McDonald´s traditional targets have always been moms and kids, in fact families. Researchers from Stanford University conducted an experiment in which kids aged 3-5 were offered food in two ways, one with McDonald´s label and other ´white labeled´. Kids were attracted toward the former.
However, there is of late heated debate about advertising that targets children because of
a) a general overall feeling that advertising has too much of an influence on children, and
b) because of fears of rising ´Child Obesity´. In spite of "Advertisement free child", drive against child obesity, running in the country, McDonald´s advertised in the report card of school kids. It said those who secure good grade in exams would get free ´Happy Meal´. However, the agitation by parents forced McDonald´s to withdraw the initiative.
Burger King on the other hand has a very different way of advertising. It believes in competitive advertising, especially against McDonald´s and Wendy´s in its commercials.
Recently it launched the Whopper Freak-Out campaign. With the help of hidden cameras at outlets, it recorded the reaction of customers in Burger King Outlets when salespeople said that the Whopper was discontinued. Not surprisingly, there were extreme reactions of disappointment from all customers. This campaign was a hot topic of discussion in the blogosphere also and many bloggers were skeptical about the reaction of customers recorded by BK. They felt that the King had paid the people to react favorably towards the brand.
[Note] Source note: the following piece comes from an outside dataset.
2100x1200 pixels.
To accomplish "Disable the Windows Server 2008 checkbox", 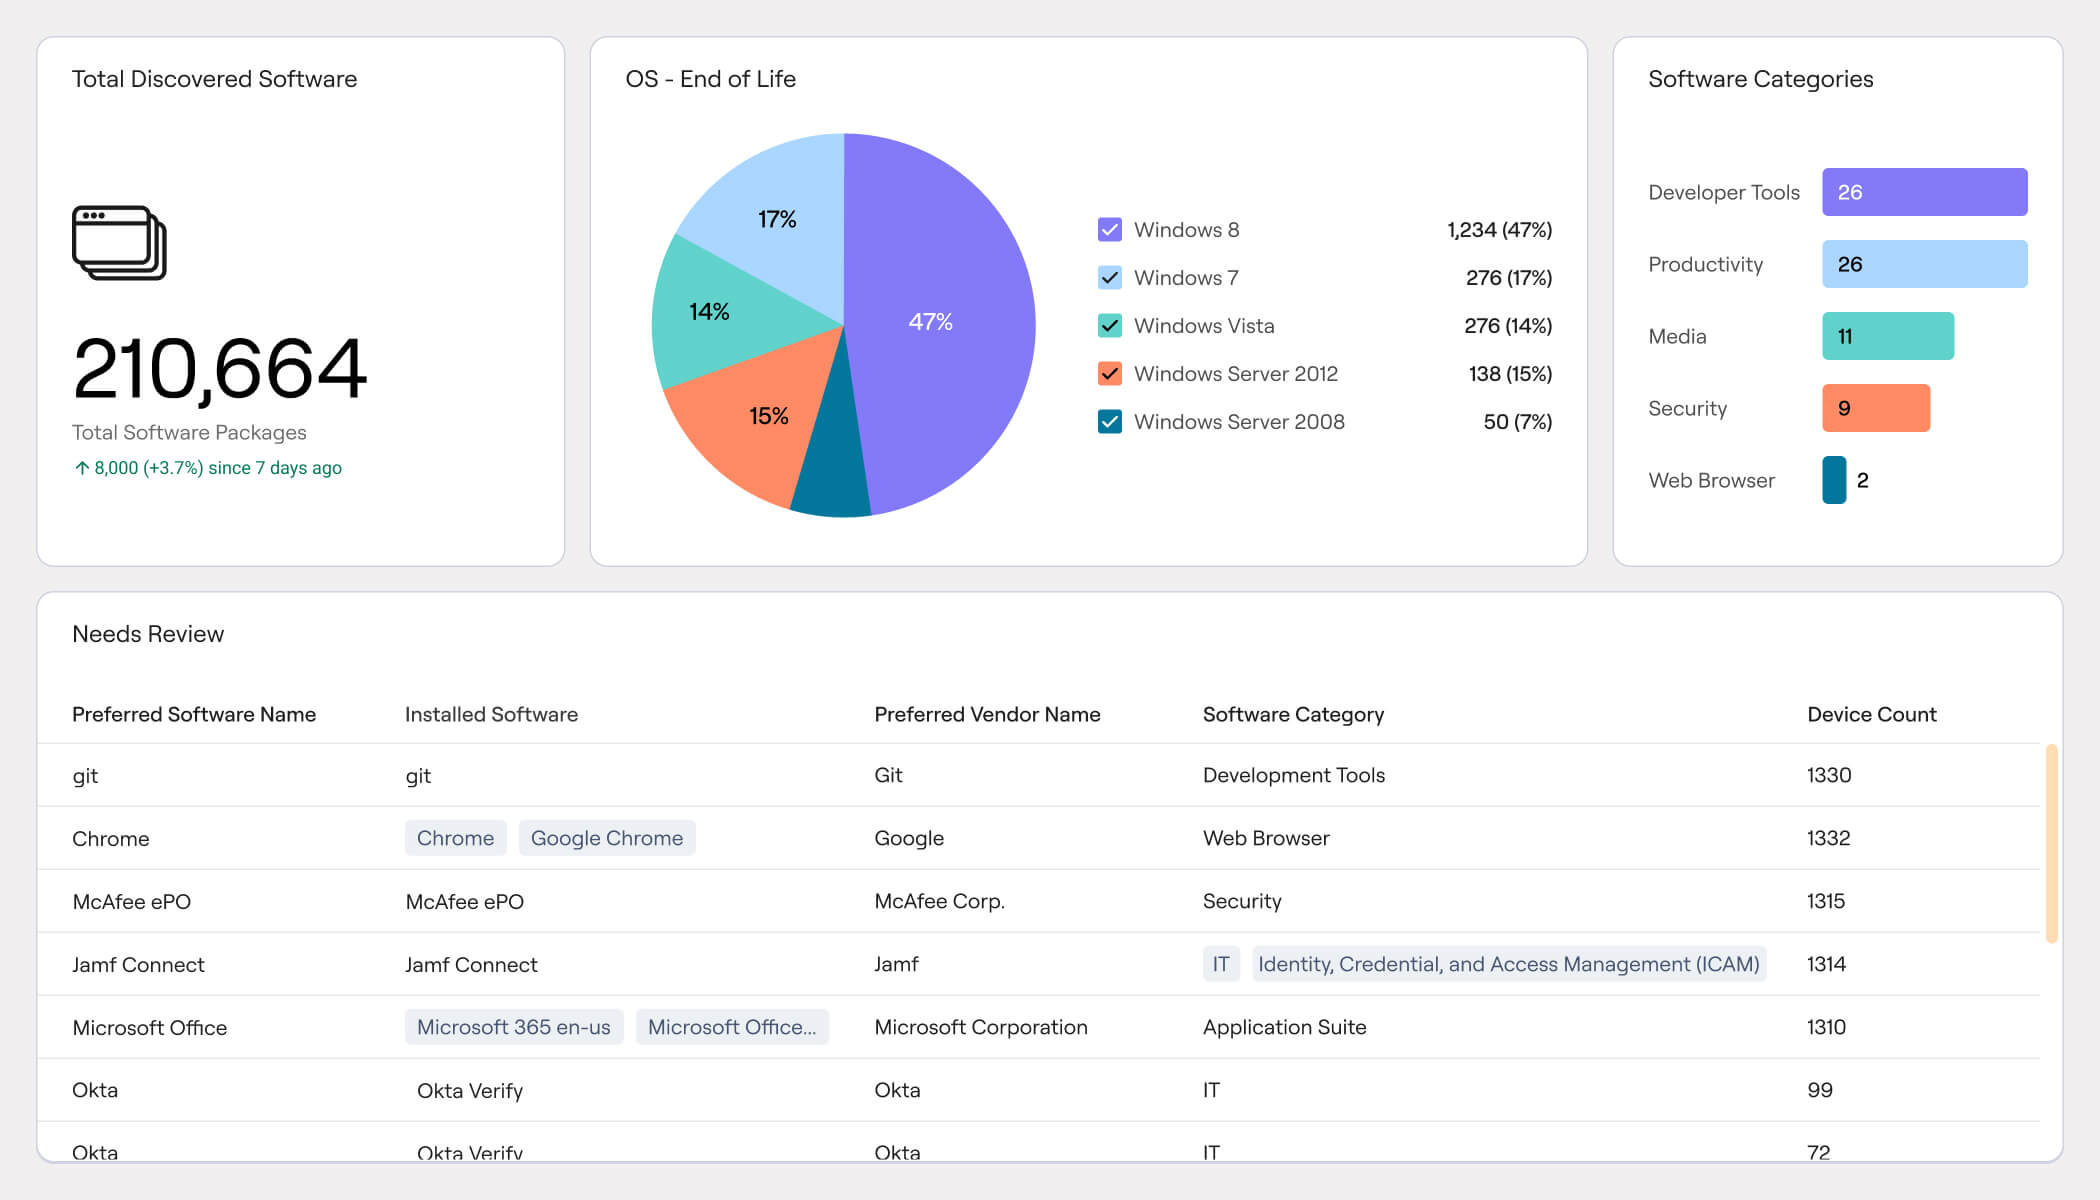I will 1109,422.
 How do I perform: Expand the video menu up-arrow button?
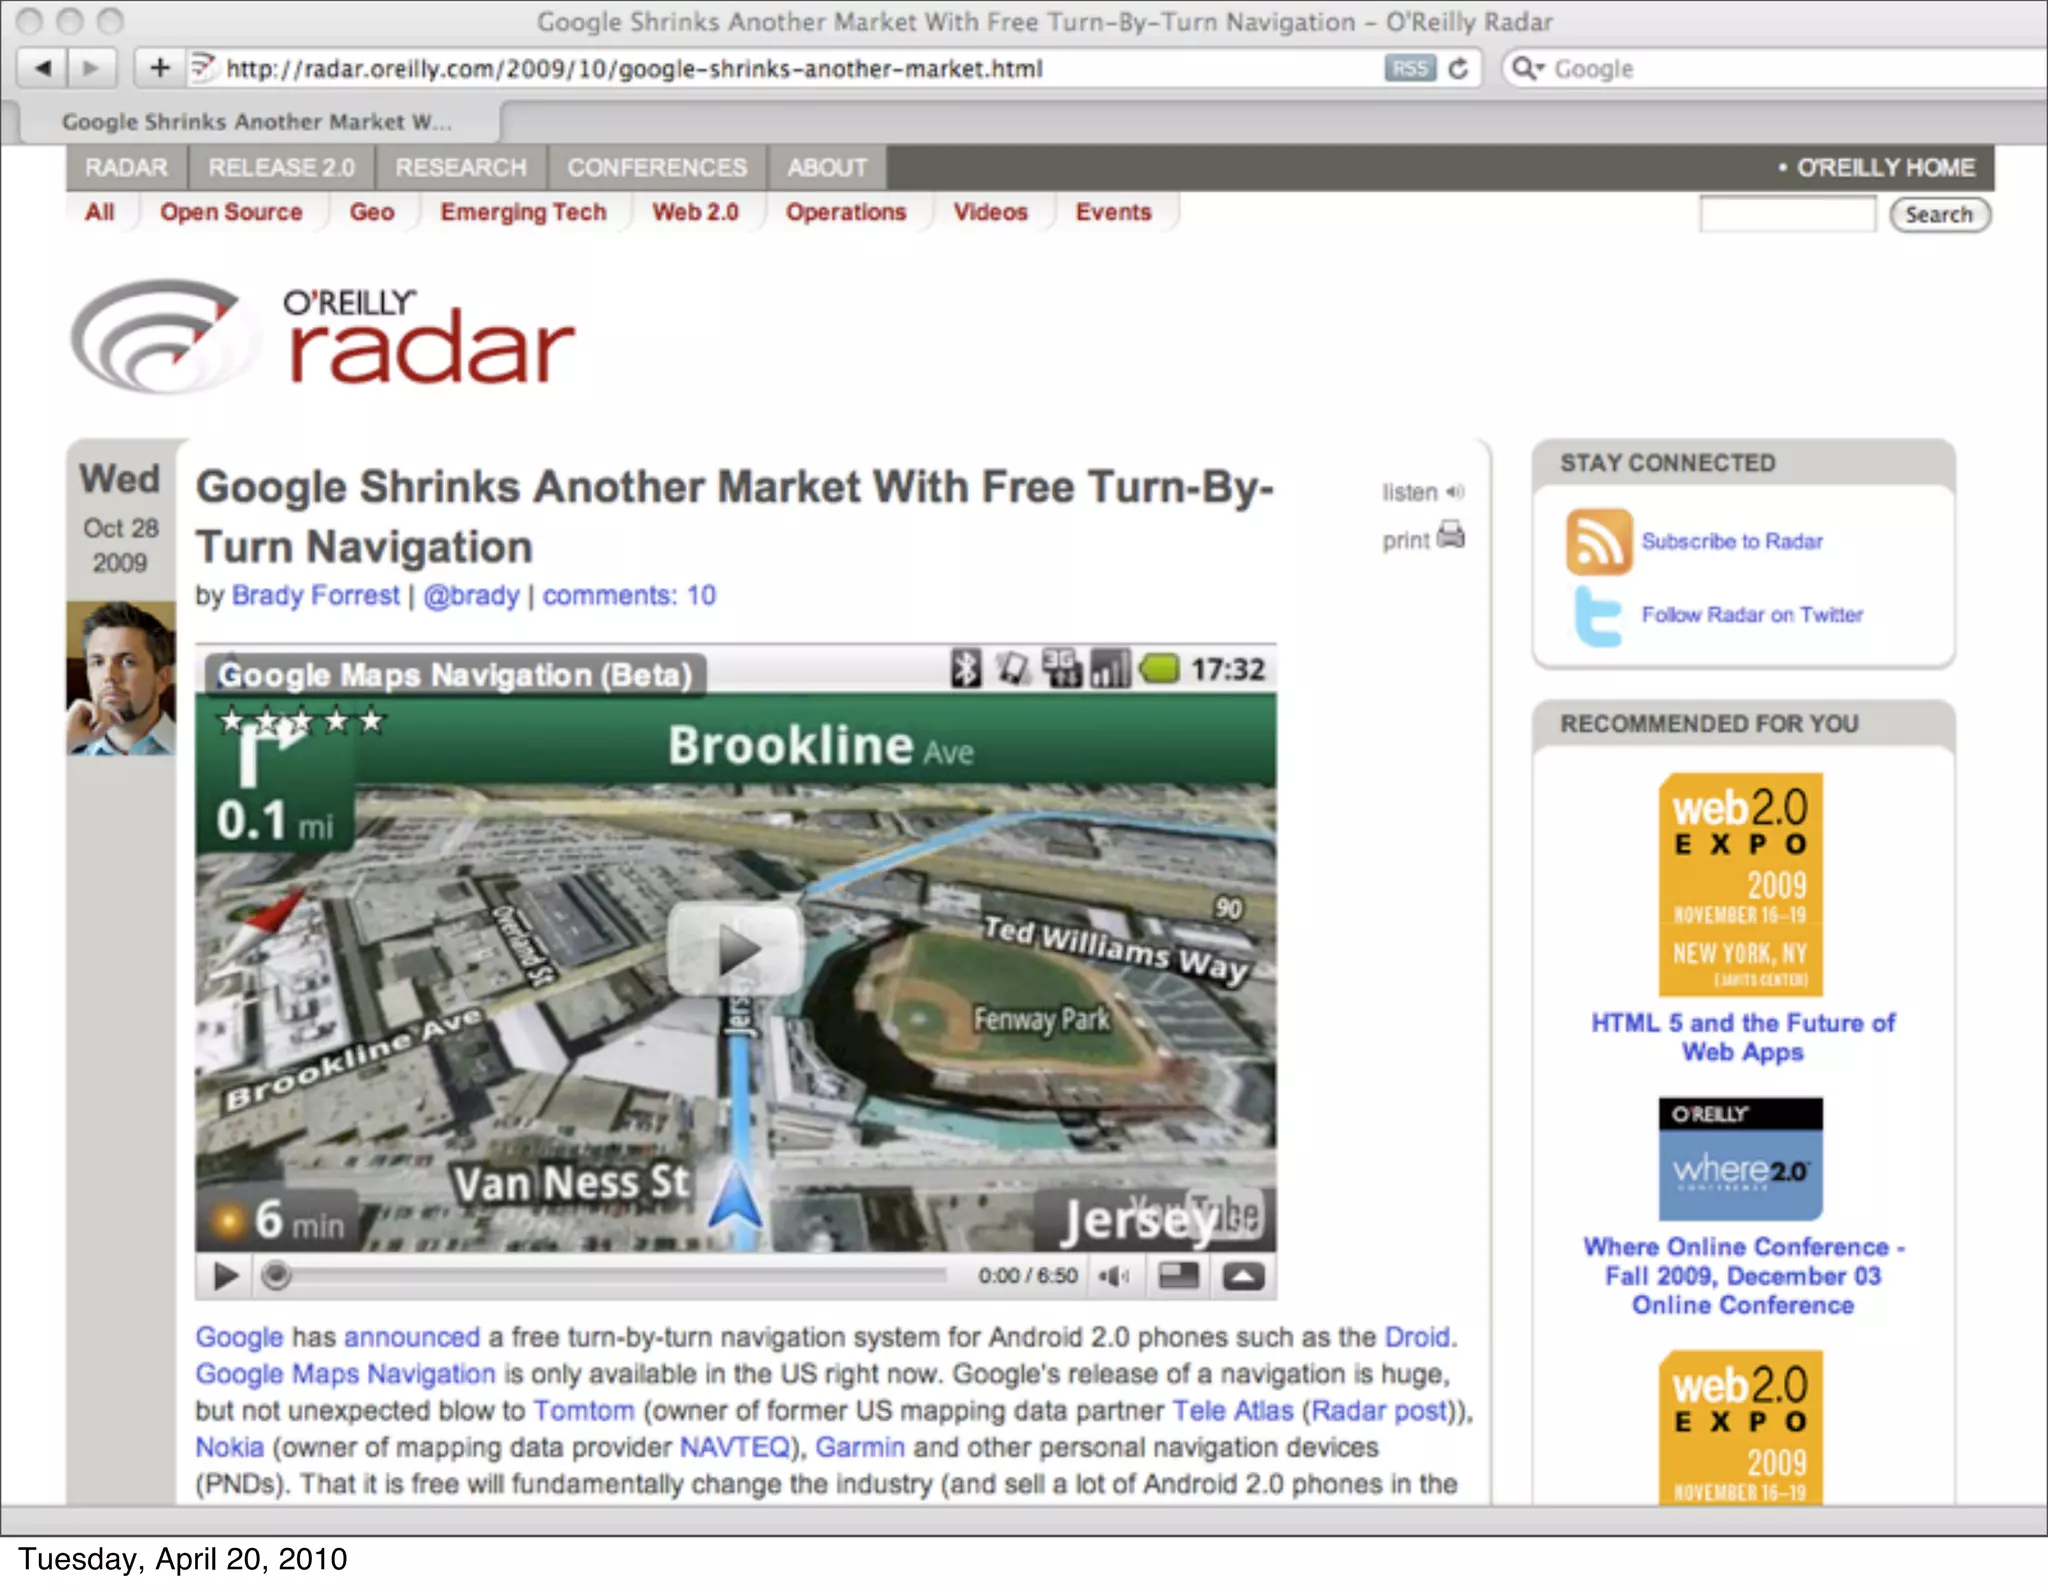tap(1243, 1276)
Regulatory: Regulators Restricting Increasing Activities of Food Chains
Rules that are more stringent are expected for fast food chains, for instance, they might have to post the calorie content of food items on the menu card; The New York City Council is forcing them to do so. The council has also banned Trans fat used in the cooking process. In addition, Federal Trade Commission urged fast food chains to review how they sell movie-based toys (featured in kid´s meals) to young children.
A lot of pressure is also exerted by organizations such as PETA (People for Ethnic Treatment of Animals). They demand friendly behavior toward animals. KFC being on their hit list for alleged "cruelty toward chicken". Many players in the industry have switched to CAK (Controlled Atmosphere Killing) which reduces the pain suffered by animals in killing them, just because of awareness created by such organizations among the consumers.
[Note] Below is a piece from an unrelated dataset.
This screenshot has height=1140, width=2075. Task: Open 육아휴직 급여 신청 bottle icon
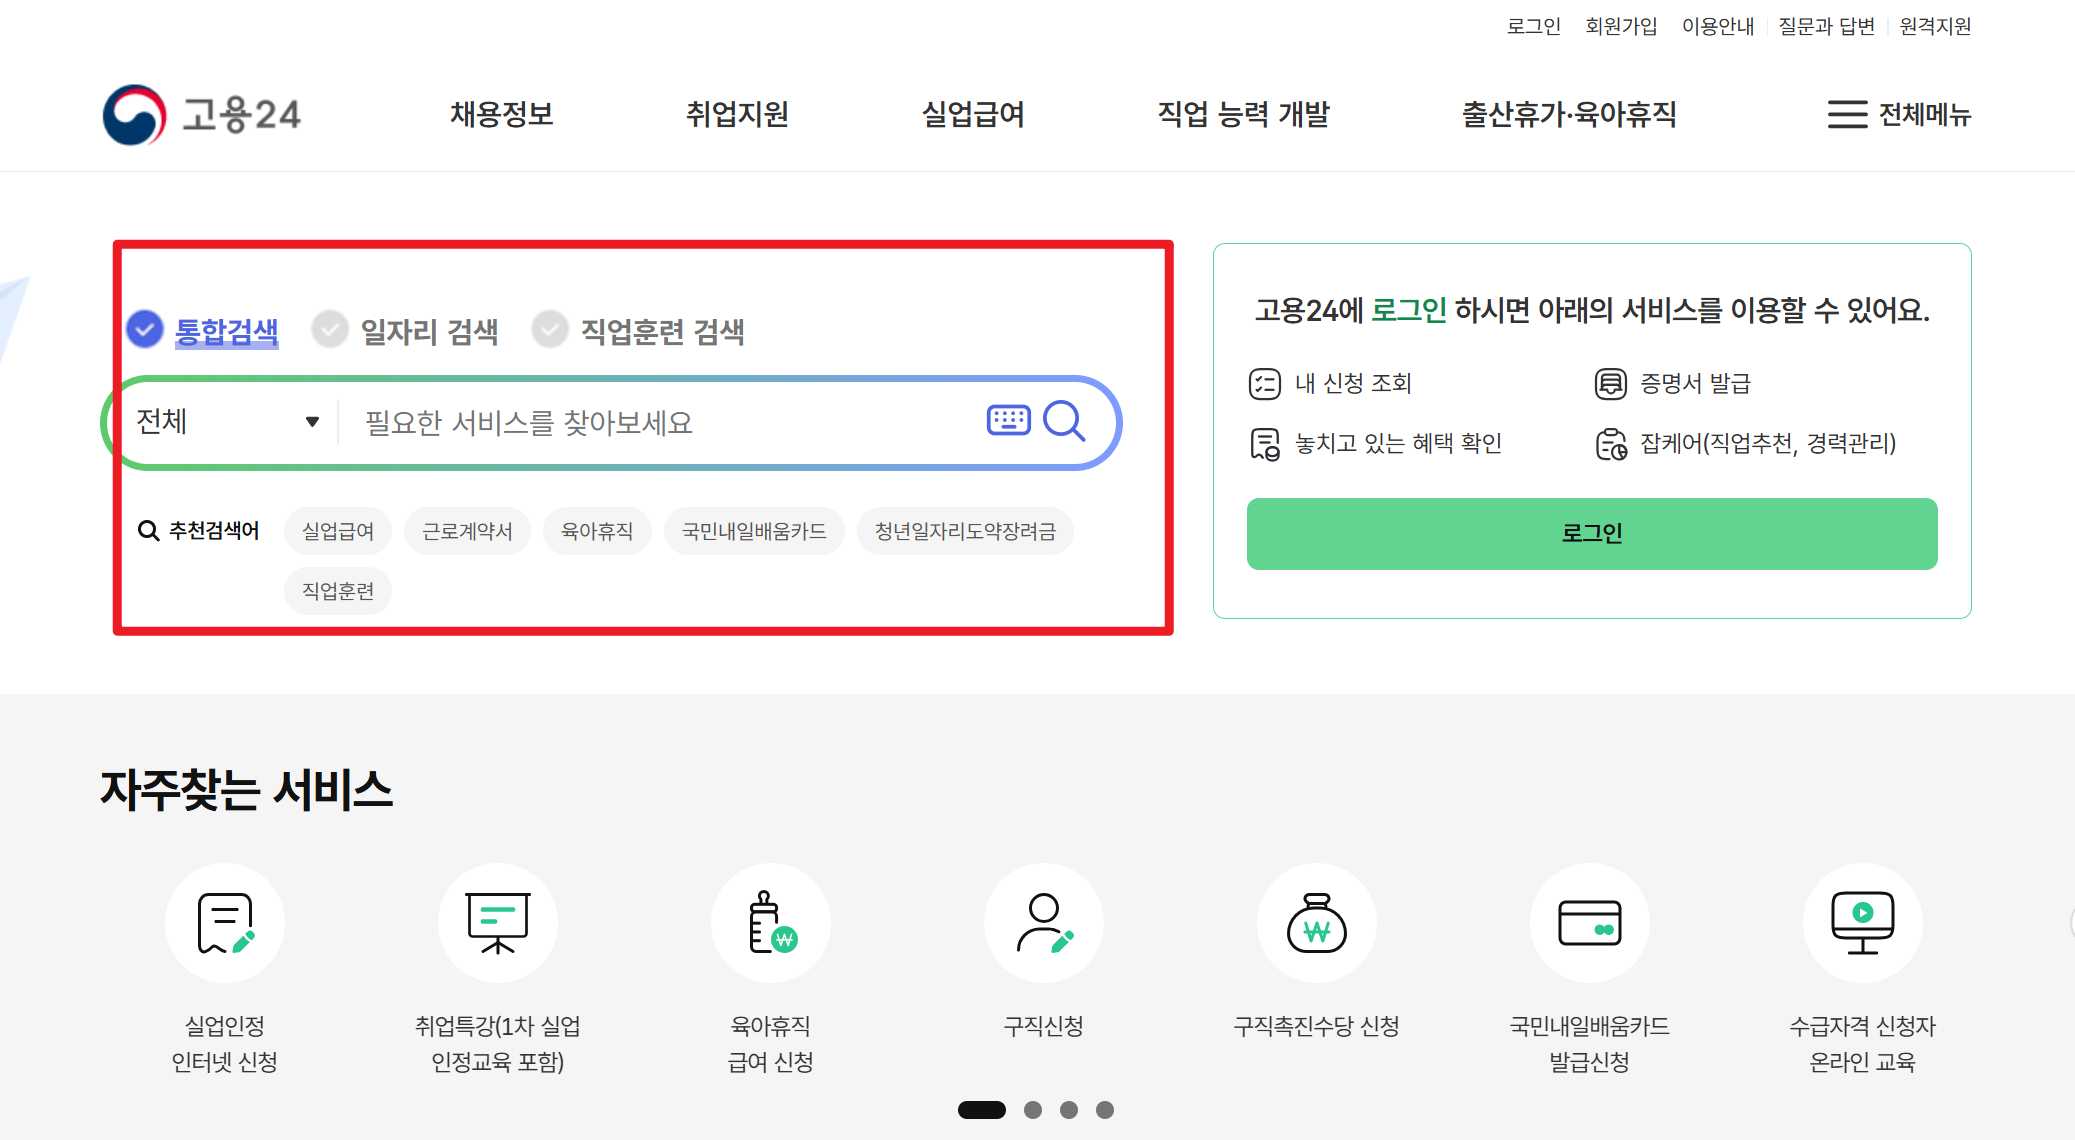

Strategic plan: Not Wise to Stick to US
Because of cut throat competition, increasing prices of raw material, regulatory issues, agitation by social organizations, slow down of the U.S. economy and increasing fuel prices, many fast food chains have diverted their attention from the U.S. to the eastern part of world especially China. McDonald´s is planning to open 120 restaurants in China in 2008, 310 KFC outlets will also be opened in China this year, Starbucks has big expansion plans for European countries. Not only this, the players in the industry are also reducing the ownership of U.S. owned restaurants. For instance, Yum Brands Inc. plans to reduce U.S. restaurants ownership from 20 percent to 10 percent by 2010 and McDonald´s would be selling 21 percent of its company-owned restaurants to franchisees over the next three years.
Now, companies have started looking for options other than U.S. because of the turbulence and saturation in this fast industry of food.
Therefore, all Ps of QSR industry are burning red hot in the US. Consumers prefer convenience but degree of awareness among them is also increasing day by day, which is making the situation tougher for industry players. Better option for such companies would be places or regions where these four Ps are cooler.